Para a propositura da Ação Anulatória, é imprecindível que seja efetuado o depósito na quantia correspondente ao crédito exigido. Ademais, a propositura da Ação Anulatória só vai da fase do lançamento até a inscrição em dívida ativa. Acaso o Fisco apresente Execução Fiscal com base na CDA, não é cabível a propositura de Anulatória e como é cediço, o MS engloba as 3 fases do processo judicial tributário: 1 - Notificação, 2 - Lançamento e 3 - Execução (Quando o Cliente não quiser apresentar bens a penhora ou depositar o valor como garantia em Juízo).

Por fim, sustenso fielmente esta tese de cabimento de MS no caso em apreço, ou caso contrário, a questão estará visivelmente mal elaborada.

Anônimo,  26 de outubro de 2009 16:25  

PELO AMOR DE DEUS, MINHA GENTE! EMBARGOS À EXECUÇÃO = OFERECIMENTO DE BENS À PENHORA (CONSTRIÇÃO PATRIMONIAL)!!!! EXCEÇÃO DE PRÉ-EXECUTIVIDADE NÃO TEM CARÁTER DE URGÊNCIA!!!! QUE TIPO DE TRIBUTARISTAS VCS SÃO???? NA ANULATÓRIA OU NA DECLARATÓRIA A SUSPENSÃO DA EXIGIBILIDADE DO CRÉDITO SE DÁ PELA CONCESSÃO DA TUTELA ANTECIPADA! ONDE VCS ESTUDARAM? MEU DEUS, QUANTA ASNEIRA!

Anônimo,  26 de outubro de 2009 16:29  

Querido anônimo de 16:21: existe SÚMULA do STJ que autoriza o ajuizamento de anulatória sem depósito (inafastabilidade do Poder Judiciário), além disso, a ação que, em tese, somente poderia ser ajuizada até a CDA é a declaratória, mas o art. 4º, P.U. do CPC autoriza seu ajuizamento posterior, além do STJ tb já ter se manifestado no sentido de que a declaratória, neste caso, teria força executiva. Ou seja, é declaratótia ou anulatória com tutela antecipada, sem dúvida.

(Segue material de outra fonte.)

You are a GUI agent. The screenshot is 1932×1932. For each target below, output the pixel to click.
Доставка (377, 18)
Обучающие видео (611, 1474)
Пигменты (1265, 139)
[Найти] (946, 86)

Anônimo,  26 de outubro de 2009 16:49  

Pode se adentrar com Anulatória sem o depósito do valor. Pacificado nos tribunais.
Mas entrei com o MS. Por que? O prazo decadencial se dá da ciencia do ATO COATOR. O ato coator é a inscricao em dívida ativa.
Em que momento o problema diz quando o contribuinte teve ciencia? NENHUM. Logo, considerei que ele ao contratar um advogado, o mesmo proceda com diligencia e veja a situacao do seu cliente, aí que HOUVE A CIENCIA. Logo nao cairia no prazo decadencial.
A lei de MS a ser citada é a nova 12.016 se nao me engano, nao se pode citar a antiga.

MS será dificil de se conseguir, sei disso, mesmo eu fazendo. Possivelmente MS na vida real deverá ser impetrado.rsrsr, MAS É POSSIVEL. Com muitas variações, mas POSSIVEL.

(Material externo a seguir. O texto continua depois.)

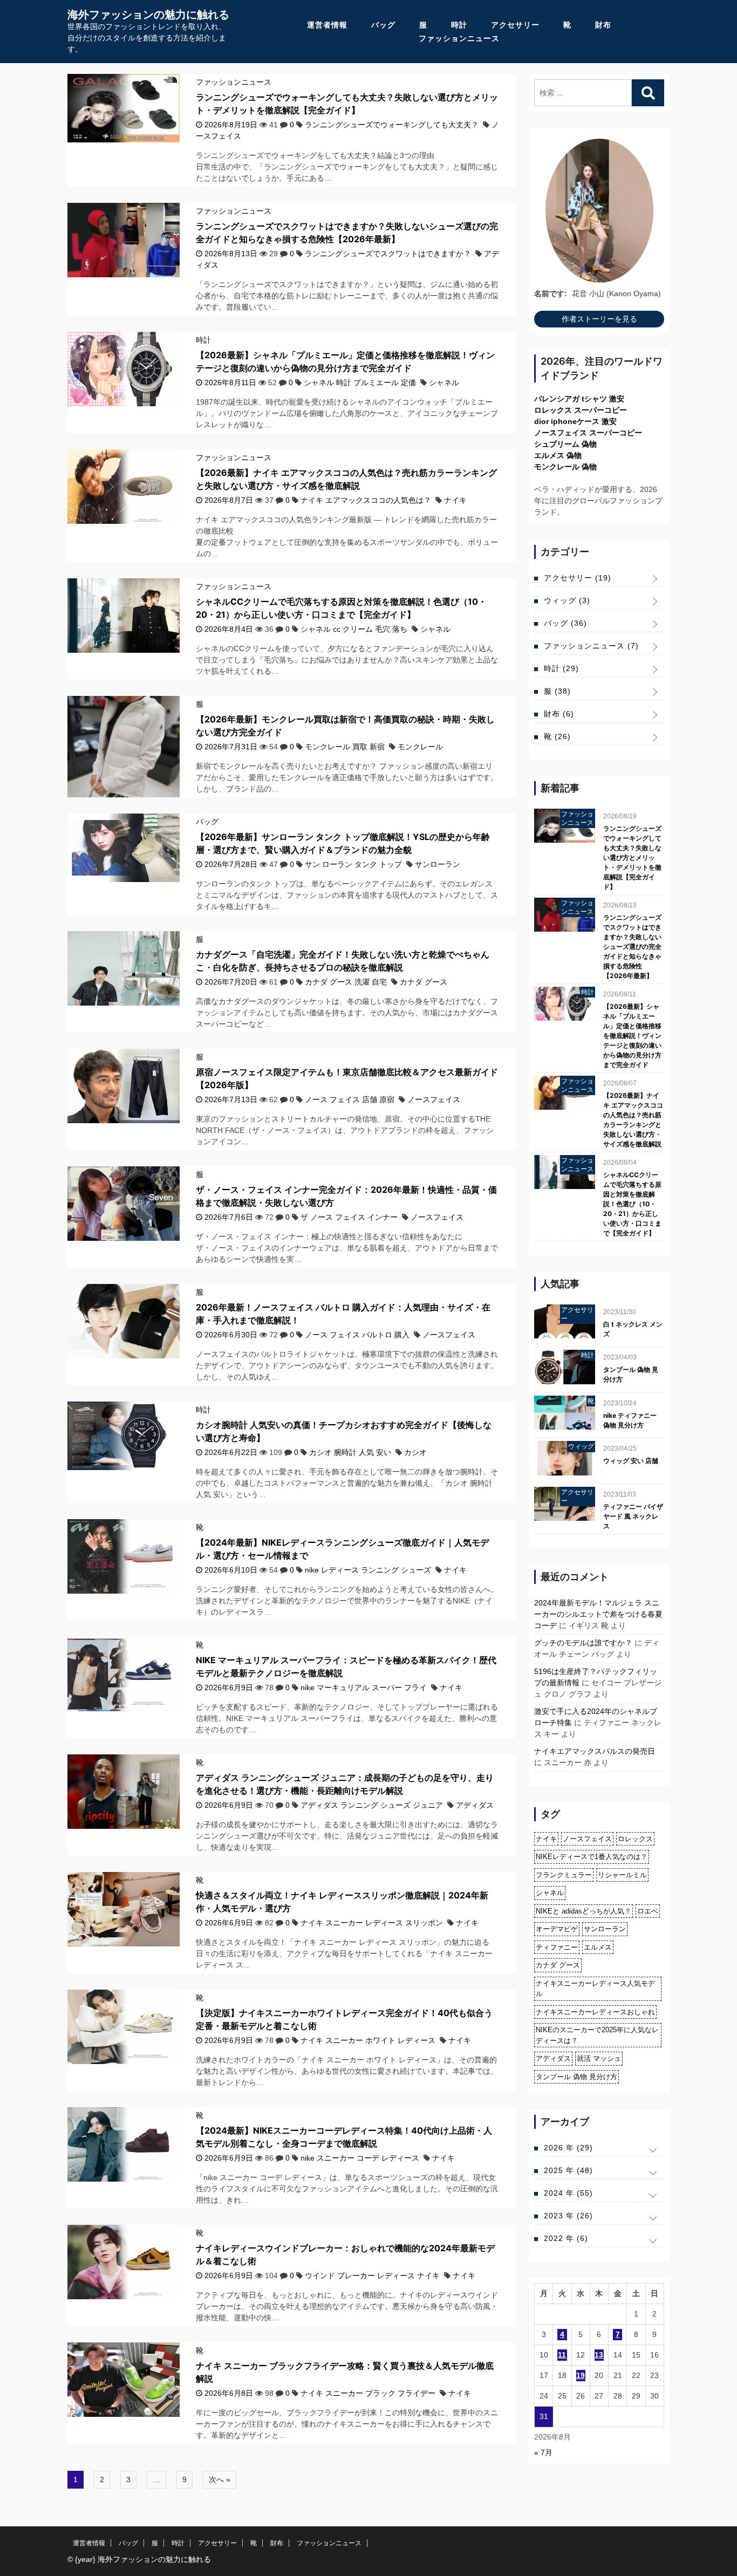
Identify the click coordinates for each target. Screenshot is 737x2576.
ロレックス (635, 1839)
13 (599, 2354)
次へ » (219, 2479)
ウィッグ (567, 600)
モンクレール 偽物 (565, 466)
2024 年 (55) (568, 2193)
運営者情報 (327, 25)
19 (580, 2375)
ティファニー (557, 1947)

Luis 26 de outubro de 2009 16:59  

Boa tarde, ao meu ver cabe exceção de pré-executividade, no rascunho fiz MS mas o prazo decadencial do MS corre a partir da notificação, assim abandonei a peça feita, quanto anulatória não protege a constrição dos bens e pode ser recebida como embargos a execução, teria que ter garantia, a exceção de pré executividade não precisa de garantia, cabe se houver vicios no processo (falta de citação) e ainda por analogia segue o art. 273 para casos de urgencia. A tese que usei foi incompetencia do municipio para exigir tributo e falta de citação. Mas na verdade prefiro aguardar, pois esta um pouco confuso o problema...

Anônimo,  26 de outubro de 2009 17:02  

meu professor do cusinho disse que ms deveria ser aceito, uma vez que, na vida real, o prazo de 120 dias é facilmente derrubado...

eu,  26 de outubro de 2009 17:16  

Como pedia urgencia, fiz ms. ao sair da prova, como havia grande duvida, procurei um professor que me avisou q o ms poderia ser válido, já que o prazo de 120 dias é facilmente derrubado

Anônimo,  26 de outubro de 2009 17:28  

Lembro que a mera notificação da auditoria não enseja em ATO COATOR.
Ato coator é a ordem do Secretario de Finanças que manda inscrever em Dívida ativa o débito.
Mera notificação nao consubstacia-se em ciencia de ato coator. Mesmo porque o processo administrativo existe em etapas, como a reanálise, deferimento por parte da procuradoria, analise da chefia de tributacao, que a qualquer moomento pode reformar o auto.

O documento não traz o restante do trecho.